Great quarter. So kind of where to begin here. I guess, first question, just love to talk a bit about the M&A cycle. My sense is you're not seeing kind of the normal signpost of a prior peak cycle. So just love to get a little bit of perspective on where you think, as a firm you're overachieving and underachieving? And then, connected to that, you're putting some huge average senior managing SMD productivity numbers. And so, just trying to get a sense of what you attribute that to be kind of one plus one, is more than two just as you added more advisory capabilities over the years?

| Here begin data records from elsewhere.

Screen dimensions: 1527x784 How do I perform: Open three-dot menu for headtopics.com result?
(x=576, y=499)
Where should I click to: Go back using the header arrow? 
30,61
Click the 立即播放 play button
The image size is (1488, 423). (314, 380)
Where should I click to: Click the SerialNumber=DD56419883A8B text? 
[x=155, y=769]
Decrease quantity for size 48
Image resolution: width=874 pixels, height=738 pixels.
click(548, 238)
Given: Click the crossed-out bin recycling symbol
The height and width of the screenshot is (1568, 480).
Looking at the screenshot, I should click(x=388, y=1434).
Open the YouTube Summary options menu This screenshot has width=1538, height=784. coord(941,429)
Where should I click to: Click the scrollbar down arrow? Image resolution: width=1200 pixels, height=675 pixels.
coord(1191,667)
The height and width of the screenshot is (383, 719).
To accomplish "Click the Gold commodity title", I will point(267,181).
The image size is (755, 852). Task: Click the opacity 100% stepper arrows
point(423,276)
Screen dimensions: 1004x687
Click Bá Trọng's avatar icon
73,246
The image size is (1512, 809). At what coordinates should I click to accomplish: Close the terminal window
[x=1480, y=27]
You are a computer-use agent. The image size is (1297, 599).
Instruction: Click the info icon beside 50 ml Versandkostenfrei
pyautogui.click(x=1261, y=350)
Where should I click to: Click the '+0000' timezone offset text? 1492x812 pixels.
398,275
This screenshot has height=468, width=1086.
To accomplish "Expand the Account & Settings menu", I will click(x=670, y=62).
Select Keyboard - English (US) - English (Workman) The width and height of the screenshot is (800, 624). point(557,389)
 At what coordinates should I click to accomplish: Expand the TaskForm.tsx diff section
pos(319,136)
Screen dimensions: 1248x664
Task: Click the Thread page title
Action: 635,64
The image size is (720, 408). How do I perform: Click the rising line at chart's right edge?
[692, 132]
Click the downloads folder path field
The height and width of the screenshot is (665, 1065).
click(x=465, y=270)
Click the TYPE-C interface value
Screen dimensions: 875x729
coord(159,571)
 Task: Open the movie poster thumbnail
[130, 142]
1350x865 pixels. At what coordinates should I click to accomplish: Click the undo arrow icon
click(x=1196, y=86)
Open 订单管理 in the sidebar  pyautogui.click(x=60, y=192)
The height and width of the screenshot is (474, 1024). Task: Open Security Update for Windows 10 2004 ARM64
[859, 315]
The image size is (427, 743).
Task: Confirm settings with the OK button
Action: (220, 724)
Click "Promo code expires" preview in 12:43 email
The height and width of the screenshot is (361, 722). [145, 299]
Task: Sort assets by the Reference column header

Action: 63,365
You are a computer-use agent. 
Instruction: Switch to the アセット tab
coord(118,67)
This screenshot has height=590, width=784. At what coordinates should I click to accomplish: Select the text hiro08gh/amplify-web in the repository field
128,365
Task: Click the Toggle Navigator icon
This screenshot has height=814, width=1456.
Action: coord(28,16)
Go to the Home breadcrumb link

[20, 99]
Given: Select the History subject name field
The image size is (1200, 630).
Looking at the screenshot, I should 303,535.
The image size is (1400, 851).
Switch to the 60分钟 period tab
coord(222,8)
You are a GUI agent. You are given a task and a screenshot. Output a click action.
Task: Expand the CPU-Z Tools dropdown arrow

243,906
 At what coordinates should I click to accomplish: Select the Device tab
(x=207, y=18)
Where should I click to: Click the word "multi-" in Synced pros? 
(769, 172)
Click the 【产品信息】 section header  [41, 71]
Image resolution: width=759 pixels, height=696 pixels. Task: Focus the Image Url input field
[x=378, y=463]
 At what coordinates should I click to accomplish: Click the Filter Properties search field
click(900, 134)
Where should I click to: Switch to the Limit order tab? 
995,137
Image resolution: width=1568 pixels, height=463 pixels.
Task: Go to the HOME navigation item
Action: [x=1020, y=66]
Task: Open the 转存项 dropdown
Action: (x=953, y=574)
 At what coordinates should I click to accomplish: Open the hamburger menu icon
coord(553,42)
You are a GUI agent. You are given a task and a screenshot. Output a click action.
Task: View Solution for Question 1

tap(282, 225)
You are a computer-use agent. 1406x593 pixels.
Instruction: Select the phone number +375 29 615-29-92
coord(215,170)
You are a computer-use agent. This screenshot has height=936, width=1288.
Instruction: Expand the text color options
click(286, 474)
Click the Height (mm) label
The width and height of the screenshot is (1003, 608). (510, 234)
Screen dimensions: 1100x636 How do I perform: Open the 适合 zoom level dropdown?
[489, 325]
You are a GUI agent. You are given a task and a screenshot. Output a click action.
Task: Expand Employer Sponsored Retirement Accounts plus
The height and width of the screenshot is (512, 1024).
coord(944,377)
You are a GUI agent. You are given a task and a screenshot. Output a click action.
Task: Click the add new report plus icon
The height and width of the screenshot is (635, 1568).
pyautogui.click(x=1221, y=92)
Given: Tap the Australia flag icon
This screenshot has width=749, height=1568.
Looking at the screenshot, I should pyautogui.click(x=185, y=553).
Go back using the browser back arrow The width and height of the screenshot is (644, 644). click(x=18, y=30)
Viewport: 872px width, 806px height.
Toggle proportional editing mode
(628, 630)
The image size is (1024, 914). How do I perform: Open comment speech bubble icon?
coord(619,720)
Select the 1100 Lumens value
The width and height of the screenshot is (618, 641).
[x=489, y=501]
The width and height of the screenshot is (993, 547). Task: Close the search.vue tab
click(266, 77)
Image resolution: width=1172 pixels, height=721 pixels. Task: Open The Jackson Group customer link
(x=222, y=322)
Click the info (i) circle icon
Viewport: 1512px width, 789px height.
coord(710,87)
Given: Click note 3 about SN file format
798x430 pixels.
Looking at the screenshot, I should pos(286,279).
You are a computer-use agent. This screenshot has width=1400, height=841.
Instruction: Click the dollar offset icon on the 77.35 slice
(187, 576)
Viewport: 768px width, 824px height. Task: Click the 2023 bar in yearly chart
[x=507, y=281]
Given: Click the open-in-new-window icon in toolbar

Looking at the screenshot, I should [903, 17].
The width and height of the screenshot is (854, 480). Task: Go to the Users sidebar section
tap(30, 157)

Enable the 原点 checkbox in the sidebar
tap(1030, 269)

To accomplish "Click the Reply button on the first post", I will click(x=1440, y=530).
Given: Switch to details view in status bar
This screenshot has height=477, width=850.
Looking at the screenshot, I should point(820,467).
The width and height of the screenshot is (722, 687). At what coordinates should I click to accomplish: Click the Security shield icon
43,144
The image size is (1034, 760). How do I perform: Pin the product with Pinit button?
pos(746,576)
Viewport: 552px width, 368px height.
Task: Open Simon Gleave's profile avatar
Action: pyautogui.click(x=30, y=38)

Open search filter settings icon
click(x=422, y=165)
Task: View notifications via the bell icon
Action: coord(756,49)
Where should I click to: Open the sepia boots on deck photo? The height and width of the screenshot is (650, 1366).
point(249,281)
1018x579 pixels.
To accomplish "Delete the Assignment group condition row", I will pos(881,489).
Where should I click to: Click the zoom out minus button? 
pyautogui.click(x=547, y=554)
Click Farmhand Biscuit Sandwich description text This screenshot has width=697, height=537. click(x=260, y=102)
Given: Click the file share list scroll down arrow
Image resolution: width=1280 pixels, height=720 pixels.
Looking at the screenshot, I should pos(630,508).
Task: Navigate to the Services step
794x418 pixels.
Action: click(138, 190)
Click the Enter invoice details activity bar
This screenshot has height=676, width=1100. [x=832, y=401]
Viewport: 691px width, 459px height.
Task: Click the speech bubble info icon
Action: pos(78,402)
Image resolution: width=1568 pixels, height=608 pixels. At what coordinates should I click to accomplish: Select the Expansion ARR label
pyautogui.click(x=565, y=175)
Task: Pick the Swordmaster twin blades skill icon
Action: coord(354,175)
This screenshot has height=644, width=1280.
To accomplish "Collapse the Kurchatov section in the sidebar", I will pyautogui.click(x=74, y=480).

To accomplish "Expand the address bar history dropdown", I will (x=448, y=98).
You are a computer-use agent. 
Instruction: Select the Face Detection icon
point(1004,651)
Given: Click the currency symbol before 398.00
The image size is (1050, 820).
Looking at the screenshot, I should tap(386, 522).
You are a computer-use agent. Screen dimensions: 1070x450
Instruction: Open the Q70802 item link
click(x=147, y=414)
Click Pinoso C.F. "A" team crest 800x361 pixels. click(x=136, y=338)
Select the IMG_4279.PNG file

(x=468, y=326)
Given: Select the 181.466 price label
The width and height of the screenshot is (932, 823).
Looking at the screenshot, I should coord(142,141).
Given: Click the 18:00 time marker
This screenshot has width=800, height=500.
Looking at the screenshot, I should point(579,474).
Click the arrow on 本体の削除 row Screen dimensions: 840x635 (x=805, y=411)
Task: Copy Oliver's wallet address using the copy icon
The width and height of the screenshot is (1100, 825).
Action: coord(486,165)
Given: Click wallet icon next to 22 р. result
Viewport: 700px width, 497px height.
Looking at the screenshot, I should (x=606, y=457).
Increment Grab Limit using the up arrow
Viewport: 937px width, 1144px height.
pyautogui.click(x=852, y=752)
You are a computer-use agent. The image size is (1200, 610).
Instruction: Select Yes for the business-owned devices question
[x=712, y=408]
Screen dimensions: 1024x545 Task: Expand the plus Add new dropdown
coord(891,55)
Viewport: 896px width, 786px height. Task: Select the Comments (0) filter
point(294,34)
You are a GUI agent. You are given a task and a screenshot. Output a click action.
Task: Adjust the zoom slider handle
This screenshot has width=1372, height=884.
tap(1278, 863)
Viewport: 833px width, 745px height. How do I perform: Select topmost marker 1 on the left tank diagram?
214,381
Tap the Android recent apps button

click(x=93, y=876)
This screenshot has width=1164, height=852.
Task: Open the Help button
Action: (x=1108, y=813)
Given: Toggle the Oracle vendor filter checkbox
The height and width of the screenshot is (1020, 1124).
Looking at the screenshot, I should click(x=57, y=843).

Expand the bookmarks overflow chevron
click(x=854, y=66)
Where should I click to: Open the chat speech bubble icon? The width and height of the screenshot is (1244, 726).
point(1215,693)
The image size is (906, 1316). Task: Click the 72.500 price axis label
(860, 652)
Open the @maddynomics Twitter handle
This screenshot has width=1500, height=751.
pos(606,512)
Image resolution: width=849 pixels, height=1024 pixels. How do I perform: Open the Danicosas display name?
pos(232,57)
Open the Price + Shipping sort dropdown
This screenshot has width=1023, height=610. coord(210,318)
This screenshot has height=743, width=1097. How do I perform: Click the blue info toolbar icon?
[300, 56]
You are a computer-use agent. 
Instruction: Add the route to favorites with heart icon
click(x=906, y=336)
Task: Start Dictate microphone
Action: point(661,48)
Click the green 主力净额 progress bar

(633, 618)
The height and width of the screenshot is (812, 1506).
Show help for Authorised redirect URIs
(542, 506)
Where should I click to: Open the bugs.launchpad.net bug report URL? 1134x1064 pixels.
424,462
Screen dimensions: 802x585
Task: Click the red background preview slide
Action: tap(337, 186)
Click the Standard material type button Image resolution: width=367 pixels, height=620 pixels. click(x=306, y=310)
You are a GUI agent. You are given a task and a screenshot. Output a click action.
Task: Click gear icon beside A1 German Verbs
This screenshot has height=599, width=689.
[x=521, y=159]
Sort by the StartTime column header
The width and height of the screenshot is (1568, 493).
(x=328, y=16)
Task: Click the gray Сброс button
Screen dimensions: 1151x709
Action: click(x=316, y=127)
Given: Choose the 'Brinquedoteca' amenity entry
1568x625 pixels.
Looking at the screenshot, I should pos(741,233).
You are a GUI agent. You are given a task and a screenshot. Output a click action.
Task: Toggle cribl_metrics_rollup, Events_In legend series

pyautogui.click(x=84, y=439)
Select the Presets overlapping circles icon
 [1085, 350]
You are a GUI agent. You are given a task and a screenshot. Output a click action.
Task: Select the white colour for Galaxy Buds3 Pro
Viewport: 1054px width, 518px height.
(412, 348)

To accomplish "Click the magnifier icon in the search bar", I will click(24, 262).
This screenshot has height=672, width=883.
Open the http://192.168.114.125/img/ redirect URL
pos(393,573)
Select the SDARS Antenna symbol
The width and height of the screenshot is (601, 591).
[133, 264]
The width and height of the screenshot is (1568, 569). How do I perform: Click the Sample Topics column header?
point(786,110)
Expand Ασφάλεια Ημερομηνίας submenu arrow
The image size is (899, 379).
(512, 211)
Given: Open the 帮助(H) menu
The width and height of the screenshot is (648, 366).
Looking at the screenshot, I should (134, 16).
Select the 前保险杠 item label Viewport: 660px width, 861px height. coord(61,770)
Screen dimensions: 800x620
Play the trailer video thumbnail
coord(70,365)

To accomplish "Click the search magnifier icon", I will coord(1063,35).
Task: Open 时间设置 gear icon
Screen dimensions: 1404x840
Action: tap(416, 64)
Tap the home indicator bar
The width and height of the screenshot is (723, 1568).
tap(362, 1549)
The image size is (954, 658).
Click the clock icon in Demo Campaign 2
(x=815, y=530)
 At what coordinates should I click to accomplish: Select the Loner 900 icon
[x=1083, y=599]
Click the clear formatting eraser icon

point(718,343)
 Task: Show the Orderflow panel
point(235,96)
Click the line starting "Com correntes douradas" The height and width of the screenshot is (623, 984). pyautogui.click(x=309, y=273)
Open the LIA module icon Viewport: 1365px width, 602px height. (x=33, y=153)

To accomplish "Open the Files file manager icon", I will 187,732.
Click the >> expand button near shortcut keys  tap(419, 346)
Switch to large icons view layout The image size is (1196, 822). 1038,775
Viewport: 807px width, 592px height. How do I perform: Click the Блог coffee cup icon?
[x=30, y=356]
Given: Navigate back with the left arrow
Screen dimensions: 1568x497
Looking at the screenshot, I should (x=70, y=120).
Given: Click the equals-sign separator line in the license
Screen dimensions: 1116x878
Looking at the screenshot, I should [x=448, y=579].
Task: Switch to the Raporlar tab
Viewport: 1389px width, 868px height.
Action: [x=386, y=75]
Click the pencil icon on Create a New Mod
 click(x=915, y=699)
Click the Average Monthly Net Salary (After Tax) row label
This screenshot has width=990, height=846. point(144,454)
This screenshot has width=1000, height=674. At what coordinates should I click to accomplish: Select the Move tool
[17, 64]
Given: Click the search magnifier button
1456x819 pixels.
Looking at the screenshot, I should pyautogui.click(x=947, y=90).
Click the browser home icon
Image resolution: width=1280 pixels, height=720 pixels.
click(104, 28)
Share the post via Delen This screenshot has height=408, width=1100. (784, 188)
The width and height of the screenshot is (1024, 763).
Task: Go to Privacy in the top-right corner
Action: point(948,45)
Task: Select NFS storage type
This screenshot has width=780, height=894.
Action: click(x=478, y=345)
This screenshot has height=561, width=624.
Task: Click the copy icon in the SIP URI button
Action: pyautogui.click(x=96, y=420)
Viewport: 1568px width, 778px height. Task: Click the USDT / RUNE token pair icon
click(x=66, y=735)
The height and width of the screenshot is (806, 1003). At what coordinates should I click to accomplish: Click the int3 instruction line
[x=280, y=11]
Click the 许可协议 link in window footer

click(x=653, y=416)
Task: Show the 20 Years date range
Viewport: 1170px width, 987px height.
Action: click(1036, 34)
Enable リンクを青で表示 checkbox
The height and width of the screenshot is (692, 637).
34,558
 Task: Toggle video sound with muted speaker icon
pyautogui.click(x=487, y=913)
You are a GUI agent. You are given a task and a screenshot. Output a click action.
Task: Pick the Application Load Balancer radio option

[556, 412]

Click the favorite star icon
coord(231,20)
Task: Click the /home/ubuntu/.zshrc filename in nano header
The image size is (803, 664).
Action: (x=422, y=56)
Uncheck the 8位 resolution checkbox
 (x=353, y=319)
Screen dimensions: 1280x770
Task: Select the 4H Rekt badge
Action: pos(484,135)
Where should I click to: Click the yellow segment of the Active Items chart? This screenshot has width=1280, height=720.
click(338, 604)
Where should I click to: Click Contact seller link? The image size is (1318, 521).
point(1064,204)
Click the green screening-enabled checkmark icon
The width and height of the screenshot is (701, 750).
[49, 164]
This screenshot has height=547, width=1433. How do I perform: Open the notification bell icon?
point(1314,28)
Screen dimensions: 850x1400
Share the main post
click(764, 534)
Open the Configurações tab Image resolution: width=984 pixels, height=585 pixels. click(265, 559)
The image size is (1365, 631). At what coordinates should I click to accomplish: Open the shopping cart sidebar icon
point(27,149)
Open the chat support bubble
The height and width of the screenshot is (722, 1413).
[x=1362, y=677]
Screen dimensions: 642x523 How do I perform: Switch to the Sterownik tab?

And really, the reason I'm asking is because I just think, that the numbers are so big that people are a little reluctant to kind of model further expansion from here?

John S. Weinberg -- Chairman of the Board and Executive Chairman

Well in terms of the merger cycle, it's always hard to predict the cycle. All we can do is say, what we're seeing right now and what's in front of us and how our business looks. And frankly, we are seeing healthy activity in most of our sectors. We're very busy with dialogues with boards and CEOs, on any number of types of transactions and all different sizes. And so, I think, it's just -- it's safe to say that it's hard to characterize this cycle of the M&A world other than to say that it's very healthy for us right now.

We're seeing strong activity. And we're going to see it going forward. I'll let Ralph talk a little bit about that the numbers themselves on -- in what you're referring to.

Ralph Schlosstein -- President and Chief Executive Officer

Look the -- I've sat here and tried to explain in a quantitative way, why we've experienced the growth that we have. And, I think, there are a number of things that have some linkage or some ability to measure quantitatively. And I think, those revolve around; number one, the breadth of capabilities that we have, which run the gamut from equity underwriting to equity advisory to debt advisory to tax capabilities to the premier activists defense practice. And what those -- the breadth of those capabilities really does two things.

Number one, it provides incremental revenue opportunities. So on some of the larger mergers that we're involved with, we actually get compensated with additional revenue for assisting with negotiating of the debt provided by, in many cases our co-advisor. So there are opportunities for incremental revenue. But they also, I think, very importantly, allow us to be the sole advisor or the lead advisor, for a longer period of time which actually affects the share of the fees that we might earn, when we have a co-advisor or prevent a co-advisor in circumstances where the first advisor in. So that's clearly one thing, that's going on.

Second thing is that -- we are pretty, regularly evaluating our senior managing director population. And so, at this point, we have a team that you'd really like to go into battle with. And there's always -- in the past years there's always been a couple of -- three or four, who for whatever reason, weren't successful with our business model and they've chosen to typically go back to a larger firm. So the average quality of our SMDs is as high as it's as ever been.

And then the third thing which is hard to measure and certainly hard to measure its effect on our business is --you know, our brand definitely is improving a little bit, maybe more than a little bit. And the consequence of that is that I think, we get a few more at bats during the course of the year and our batting average is maybe a little bit higher. So with the same team on the field, maybe we're just doing a little bit more business. We're choosing not to report the precise measurement of SMD productivity for the reason that it is quite high.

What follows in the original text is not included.